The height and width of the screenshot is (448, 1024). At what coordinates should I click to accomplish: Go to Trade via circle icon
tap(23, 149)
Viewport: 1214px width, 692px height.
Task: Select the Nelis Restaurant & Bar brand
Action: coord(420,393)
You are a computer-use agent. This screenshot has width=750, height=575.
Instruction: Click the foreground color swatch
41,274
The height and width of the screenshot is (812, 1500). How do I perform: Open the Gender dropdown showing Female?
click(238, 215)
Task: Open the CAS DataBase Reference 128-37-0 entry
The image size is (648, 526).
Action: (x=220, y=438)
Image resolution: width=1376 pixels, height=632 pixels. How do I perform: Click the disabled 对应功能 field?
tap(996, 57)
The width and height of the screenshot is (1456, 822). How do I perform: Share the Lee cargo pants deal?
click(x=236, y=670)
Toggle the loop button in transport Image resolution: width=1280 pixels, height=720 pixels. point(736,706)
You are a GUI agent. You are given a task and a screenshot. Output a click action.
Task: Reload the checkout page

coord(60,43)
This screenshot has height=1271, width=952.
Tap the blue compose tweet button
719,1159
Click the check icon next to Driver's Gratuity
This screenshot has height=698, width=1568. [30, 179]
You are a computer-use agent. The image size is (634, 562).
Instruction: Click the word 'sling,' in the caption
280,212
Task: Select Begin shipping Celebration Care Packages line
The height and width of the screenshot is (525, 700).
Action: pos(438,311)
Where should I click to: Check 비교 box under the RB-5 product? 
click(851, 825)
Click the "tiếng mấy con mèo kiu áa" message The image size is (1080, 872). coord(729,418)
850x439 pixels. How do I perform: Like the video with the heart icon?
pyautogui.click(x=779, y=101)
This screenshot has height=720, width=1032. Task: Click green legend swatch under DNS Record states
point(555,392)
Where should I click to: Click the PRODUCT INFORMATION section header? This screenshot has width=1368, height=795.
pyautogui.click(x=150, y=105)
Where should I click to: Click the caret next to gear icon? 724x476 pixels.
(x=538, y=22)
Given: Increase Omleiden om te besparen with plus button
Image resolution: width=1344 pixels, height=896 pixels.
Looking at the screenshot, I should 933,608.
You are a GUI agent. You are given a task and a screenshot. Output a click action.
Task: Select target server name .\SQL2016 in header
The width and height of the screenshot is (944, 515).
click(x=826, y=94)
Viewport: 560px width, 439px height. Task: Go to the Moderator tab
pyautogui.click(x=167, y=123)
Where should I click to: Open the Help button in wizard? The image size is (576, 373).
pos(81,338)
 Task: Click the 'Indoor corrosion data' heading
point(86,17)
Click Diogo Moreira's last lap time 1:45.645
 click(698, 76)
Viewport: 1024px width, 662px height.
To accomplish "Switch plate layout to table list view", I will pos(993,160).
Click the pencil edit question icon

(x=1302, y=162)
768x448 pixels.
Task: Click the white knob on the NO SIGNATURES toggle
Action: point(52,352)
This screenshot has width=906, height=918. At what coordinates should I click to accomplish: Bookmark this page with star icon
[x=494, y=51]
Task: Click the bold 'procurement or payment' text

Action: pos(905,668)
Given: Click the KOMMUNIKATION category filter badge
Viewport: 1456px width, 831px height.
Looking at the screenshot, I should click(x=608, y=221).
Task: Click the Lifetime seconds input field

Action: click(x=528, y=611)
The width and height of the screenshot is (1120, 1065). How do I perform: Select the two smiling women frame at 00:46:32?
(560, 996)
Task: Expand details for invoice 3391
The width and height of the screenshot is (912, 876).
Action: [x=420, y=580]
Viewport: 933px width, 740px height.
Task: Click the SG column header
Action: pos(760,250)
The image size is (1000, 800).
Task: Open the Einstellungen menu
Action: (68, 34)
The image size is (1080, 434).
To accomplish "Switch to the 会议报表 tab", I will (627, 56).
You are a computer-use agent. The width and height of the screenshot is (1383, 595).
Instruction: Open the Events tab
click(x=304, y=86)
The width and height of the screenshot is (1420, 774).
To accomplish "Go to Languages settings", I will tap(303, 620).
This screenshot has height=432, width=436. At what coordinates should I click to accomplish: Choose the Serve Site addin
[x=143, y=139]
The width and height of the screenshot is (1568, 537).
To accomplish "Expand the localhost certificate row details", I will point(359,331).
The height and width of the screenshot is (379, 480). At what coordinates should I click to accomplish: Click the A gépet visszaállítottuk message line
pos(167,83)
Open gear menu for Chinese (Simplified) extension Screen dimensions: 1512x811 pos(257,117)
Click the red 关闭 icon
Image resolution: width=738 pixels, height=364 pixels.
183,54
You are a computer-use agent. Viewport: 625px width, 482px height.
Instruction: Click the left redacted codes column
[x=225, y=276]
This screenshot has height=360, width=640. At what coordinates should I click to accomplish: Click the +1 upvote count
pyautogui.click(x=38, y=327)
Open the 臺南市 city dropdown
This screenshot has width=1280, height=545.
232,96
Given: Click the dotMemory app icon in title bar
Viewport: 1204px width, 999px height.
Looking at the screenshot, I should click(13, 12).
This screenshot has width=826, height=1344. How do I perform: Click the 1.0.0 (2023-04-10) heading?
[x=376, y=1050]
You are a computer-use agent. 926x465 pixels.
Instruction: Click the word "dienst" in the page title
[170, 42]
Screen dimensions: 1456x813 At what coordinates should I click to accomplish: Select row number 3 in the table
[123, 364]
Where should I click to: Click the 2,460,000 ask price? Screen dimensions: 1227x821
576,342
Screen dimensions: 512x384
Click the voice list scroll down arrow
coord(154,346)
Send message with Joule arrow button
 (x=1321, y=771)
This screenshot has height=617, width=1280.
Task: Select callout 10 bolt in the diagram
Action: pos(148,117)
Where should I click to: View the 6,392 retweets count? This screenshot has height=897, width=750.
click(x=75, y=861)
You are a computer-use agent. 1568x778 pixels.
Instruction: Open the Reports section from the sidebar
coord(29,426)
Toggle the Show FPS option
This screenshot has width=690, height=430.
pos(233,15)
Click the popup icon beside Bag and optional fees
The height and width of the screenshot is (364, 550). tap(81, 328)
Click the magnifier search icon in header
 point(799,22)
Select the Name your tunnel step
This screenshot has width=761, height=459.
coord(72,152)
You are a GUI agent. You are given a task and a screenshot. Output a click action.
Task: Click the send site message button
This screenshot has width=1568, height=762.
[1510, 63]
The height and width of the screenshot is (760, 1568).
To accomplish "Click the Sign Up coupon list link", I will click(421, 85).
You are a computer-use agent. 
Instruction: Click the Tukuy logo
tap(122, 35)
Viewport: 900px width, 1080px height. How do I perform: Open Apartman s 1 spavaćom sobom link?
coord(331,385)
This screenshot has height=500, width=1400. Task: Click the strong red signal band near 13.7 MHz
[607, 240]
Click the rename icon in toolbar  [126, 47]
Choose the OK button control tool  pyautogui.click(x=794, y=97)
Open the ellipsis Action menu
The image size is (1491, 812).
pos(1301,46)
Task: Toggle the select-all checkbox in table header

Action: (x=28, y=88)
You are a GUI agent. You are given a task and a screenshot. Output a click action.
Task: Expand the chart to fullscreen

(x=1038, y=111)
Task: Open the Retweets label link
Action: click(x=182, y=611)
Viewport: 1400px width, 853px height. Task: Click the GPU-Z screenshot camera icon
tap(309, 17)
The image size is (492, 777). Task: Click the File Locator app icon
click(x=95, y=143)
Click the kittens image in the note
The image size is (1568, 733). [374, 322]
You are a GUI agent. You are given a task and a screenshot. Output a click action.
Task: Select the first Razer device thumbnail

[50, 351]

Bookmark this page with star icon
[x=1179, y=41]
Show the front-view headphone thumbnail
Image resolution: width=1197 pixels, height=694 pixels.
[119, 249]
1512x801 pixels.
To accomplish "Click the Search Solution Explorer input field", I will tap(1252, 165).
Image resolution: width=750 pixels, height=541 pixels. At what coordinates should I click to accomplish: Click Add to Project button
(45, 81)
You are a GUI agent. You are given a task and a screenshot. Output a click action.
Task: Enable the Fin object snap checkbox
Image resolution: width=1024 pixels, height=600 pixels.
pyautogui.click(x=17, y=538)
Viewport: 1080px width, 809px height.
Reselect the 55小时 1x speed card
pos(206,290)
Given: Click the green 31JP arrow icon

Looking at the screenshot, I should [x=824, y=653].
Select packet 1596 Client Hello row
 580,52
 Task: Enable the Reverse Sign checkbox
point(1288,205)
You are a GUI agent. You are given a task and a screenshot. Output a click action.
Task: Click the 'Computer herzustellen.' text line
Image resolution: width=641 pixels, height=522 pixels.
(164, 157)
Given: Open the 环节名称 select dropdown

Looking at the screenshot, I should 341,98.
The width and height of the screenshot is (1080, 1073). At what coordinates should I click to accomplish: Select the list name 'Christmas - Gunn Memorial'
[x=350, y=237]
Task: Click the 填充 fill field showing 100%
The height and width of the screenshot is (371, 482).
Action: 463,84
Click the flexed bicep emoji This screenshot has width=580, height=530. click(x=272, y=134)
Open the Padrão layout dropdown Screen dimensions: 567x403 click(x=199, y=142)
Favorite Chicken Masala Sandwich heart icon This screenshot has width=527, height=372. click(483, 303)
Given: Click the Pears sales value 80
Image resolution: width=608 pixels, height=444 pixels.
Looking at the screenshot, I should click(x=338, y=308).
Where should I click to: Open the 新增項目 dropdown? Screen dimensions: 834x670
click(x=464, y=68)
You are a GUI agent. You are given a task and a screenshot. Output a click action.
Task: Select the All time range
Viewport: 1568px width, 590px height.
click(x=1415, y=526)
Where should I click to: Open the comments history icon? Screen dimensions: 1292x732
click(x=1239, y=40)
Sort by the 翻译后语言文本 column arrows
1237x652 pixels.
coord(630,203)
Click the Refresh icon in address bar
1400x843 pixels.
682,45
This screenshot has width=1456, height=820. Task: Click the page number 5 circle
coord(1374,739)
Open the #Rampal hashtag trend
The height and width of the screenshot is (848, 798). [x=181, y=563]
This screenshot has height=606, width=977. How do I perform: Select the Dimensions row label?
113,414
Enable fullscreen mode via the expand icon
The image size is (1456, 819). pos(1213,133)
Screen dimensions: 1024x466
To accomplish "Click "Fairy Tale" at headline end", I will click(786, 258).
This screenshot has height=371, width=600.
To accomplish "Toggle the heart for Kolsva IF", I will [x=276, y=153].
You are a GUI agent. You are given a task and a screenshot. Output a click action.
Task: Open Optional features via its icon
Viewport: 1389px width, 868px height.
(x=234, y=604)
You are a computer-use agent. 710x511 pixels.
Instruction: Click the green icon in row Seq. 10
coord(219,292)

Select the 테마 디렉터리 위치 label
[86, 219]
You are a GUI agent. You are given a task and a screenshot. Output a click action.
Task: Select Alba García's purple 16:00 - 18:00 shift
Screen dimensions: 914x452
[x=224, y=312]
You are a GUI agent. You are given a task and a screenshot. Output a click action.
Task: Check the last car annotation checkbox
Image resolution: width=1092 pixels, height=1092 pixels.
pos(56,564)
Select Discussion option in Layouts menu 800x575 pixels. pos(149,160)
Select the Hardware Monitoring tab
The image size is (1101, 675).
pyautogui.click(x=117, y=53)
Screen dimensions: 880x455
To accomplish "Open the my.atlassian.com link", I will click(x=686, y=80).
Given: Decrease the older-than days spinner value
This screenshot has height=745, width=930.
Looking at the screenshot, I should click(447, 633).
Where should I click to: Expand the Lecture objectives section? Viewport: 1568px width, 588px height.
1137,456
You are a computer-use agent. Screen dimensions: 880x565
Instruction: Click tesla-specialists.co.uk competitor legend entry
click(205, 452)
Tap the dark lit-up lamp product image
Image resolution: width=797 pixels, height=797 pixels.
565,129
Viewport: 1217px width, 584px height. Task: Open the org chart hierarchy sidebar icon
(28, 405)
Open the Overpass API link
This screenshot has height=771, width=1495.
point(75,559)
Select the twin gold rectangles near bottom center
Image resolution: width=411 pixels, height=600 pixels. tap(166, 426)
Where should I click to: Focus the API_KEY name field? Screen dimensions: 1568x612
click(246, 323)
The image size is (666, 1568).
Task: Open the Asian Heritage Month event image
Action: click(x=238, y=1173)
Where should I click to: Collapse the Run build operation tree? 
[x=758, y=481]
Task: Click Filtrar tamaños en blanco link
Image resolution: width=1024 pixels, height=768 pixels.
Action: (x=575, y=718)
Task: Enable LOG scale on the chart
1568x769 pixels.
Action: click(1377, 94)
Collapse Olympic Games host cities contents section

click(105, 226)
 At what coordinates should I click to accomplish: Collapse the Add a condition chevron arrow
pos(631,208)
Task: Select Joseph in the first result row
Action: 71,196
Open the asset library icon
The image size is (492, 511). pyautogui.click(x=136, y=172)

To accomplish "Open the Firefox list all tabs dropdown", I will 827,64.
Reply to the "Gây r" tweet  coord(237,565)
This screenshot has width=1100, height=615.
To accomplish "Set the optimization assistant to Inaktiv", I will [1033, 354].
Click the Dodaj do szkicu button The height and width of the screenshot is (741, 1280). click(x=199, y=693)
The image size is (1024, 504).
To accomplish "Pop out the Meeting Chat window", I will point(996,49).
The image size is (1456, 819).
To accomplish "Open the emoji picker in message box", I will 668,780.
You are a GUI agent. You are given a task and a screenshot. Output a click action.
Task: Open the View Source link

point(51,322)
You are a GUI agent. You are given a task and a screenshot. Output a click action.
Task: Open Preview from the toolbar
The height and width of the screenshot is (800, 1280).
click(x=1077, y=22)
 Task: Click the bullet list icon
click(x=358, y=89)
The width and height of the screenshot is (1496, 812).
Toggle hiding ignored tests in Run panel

================================

* **Problem to work on**: Reproduce the material word for word, from the line that contains "Where should I click to: Expand" through the line that contains "[x=758, y=481]", with both of those lines included.

* **Solution**:
Where should I click to: Expand the Lecture objectives section? Viewport: 1568px width, 588px height.
1137,456
You are a computer-use agent. Screen dimensions: 880x565
Instruction: Click tesla-specialists.co.uk competitor legend entry
click(205, 452)
Tap the dark lit-up lamp product image
Image resolution: width=797 pixels, height=797 pixels.
565,129
Viewport: 1217px width, 584px height. Task: Open the org chart hierarchy sidebar icon
(28, 405)
Open the Overpass API link
This screenshot has height=771, width=1495.
point(75,559)
Select the twin gold rectangles near bottom center
Image resolution: width=411 pixels, height=600 pixels. tap(166, 426)
Where should I click to: Focus the API_KEY name field? Screen dimensions: 1568x612
click(246, 323)
The image size is (666, 1568).
Task: Open the Asian Heritage Month event image
Action: click(x=238, y=1173)
Where should I click to: Collapse the Run build operation tree? 
[x=758, y=481]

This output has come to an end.